Dois agentes do Departamento de Operações Especiais (DOE) protagonizaram uma confusão em uma agência bancária (Itaú) da QE 26 no Guará II nesta sexta-feira (4/6), por volta das 12h.
Os agentes tentaram entrar armados no banco e ficaram presos na porta giratória. Um vigilante, em cumprimento ao disposto em portaria editada pela Delegacia de Controle de Segurança Privada (DELESP) da Polícia Federal, ao notar que estavam armados, pediu as suas identificações. Os agentes negaram prestar informações.
O vigilante recorreu à gerente que reiterou o pedido. Os policiais negaram novamente, o que fez a gerente alertar que entraria em contato com a área de segurança do banco. Antes disso, os agentes quebraram a porta e prenderam o vigilante, a gerente e outro vigilante que fazia imagens da ação.
Cerca de trinta pessoas estavam no banco no momento da confusão.
O distrital Chico Vigilante divulgou nota sobre o caso. A Policia Civil ainda não se manifestou.
Leia a nota completa do deputado:
Truculência Policial em agência bancária no Guará
Policiais usam de violência, invadem agência de banco e fazem prisões arbitrárias
Brasília está entregue a própria sorte e, pelo que parece, sem comando. É um descalabro, um abuso de autoridade, uma covardia e uma ação que precisa ser punida de maneira exemplar para evitar que maus policiais continuem manchando a imagem da Polícia Civil do Distrito Federal. Adjetivado, passo a história.
Três agentes do Departamento de Operações Especiais (DOE) chegaram a agência do Banco Itaú, no Guará, na manhã de hoje, por volta das 12h, e tentaram entrar. O vigilante, em cumprimento ao disposto em portaria editada pela
Delegacia de Controle de Segurança Privada (DELESP) da Polícia Federal, e percebendo que os indivíduos estavam armados, pediu a identificação dos três elementos.

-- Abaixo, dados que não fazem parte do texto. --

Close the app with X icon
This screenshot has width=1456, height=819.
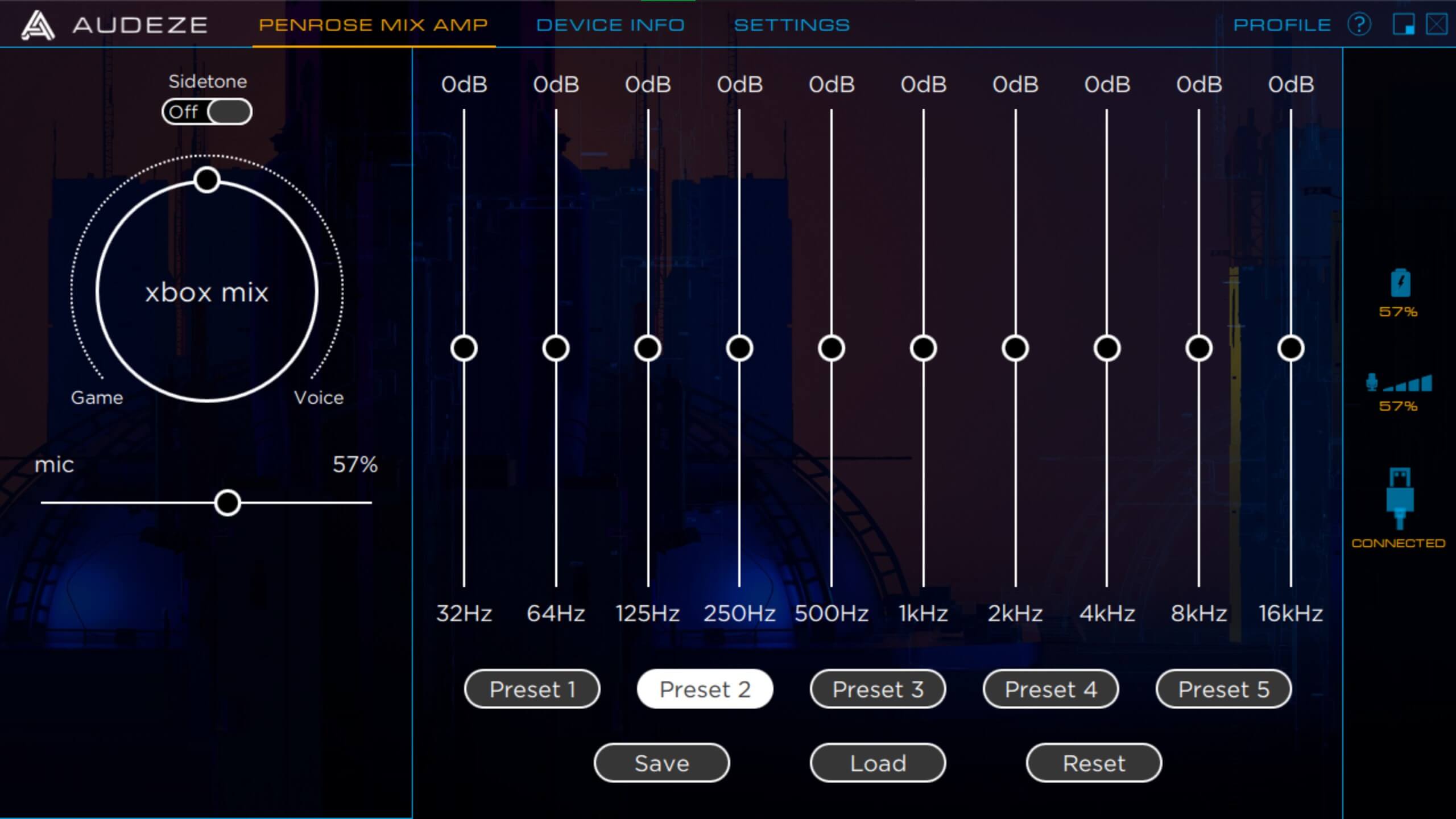(1437, 25)
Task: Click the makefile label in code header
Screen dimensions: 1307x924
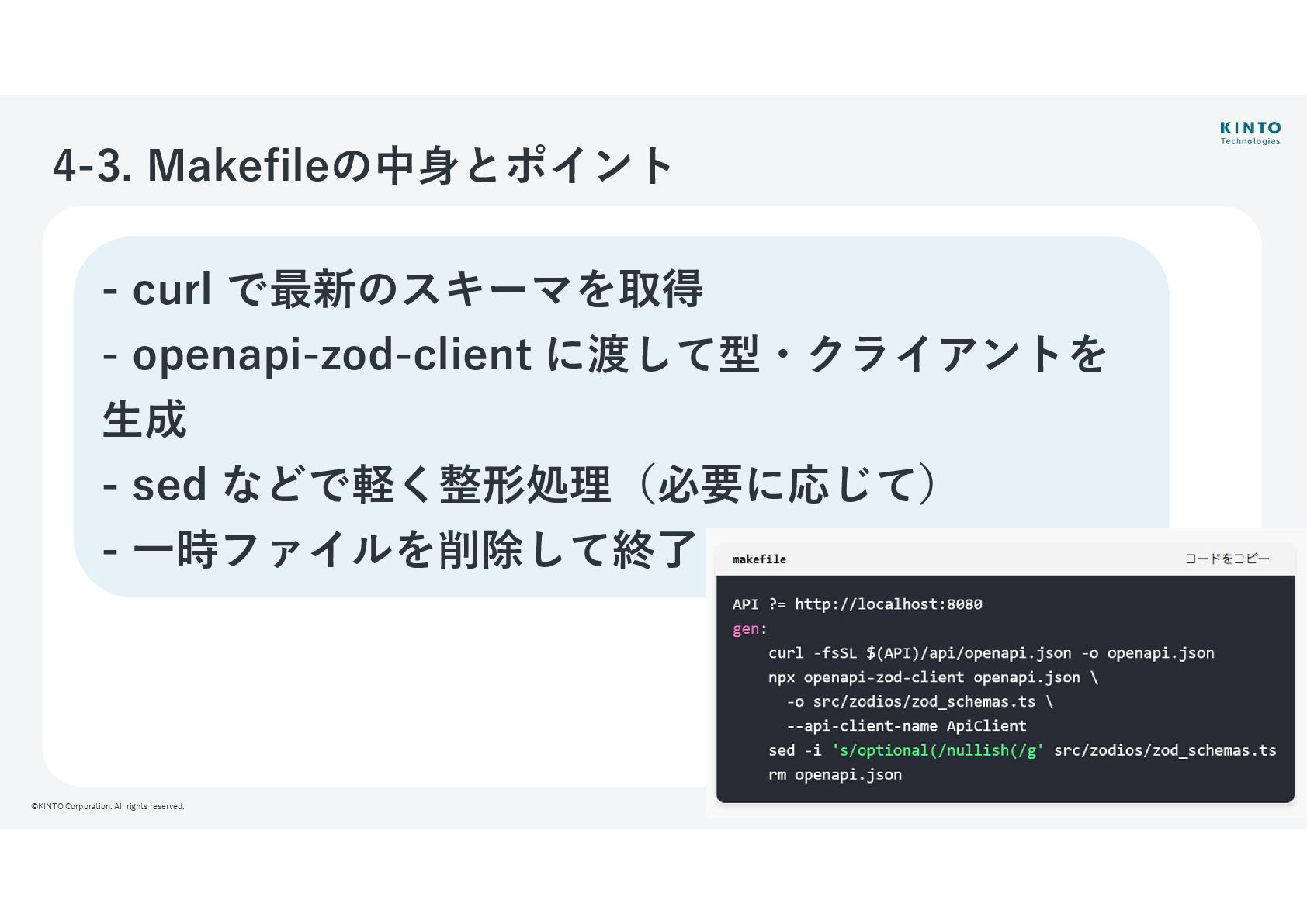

Eles se negaram a prestar as informações. O vigilante chamou a gerente que reiterou o pedido. Os policiais mais uma vez se negaram. A gerente disse que entraria em contato com a área de segurança do banco, mas antes que isso ocorresse, os policiais quebraram a porta do banco e invadiram a agência e prenderam, arbitrariamente, o vigilante e a gerente e um segundo vigilante que fazia imagens da ação desastrosa e irresponsável dos agentes do estado que deveriam garantir a segurança dos cidadãos.
Foi uma atitude desastrosa e irresponsável que só aumenta a desconfiança da população no aparato de segurança pública do Distrito Federal e mostra que a nossa polícia está sem freio e a um pé do absurdo. É intolerável ações dessa natureza que deixam evidente o despreparo e os desvios que estão à frente das instituições públicas de segurança do DF.
Eu não vou me calar e quero uma apuração profunda dos fatos e a punição dos envolvidos. Agora mesmo entrei em contato o delegado Adelar Anderle da Divisão de Segurança Privada da PF e pedi providências. Também vou fazer a denúncia a Corregedoria da Polícia Civil, ao Ministério Público e vou oficiar o secretário de Segurança, o diretor-geral da Polícia Civil e o governador Rogério Rosso. Agentes públicos não podem ultrapassar os limites de suas competências, principalmente contra os cidadãos trabalhadores que pagam altas cargas tributárias para, inclusive, custear os salários dos policiais. É um absurdo o que aconteceu hoje, mas a truculência dos agentes da Polícia Civil não será o ponto final da história de hoje. Isso, eu prometo.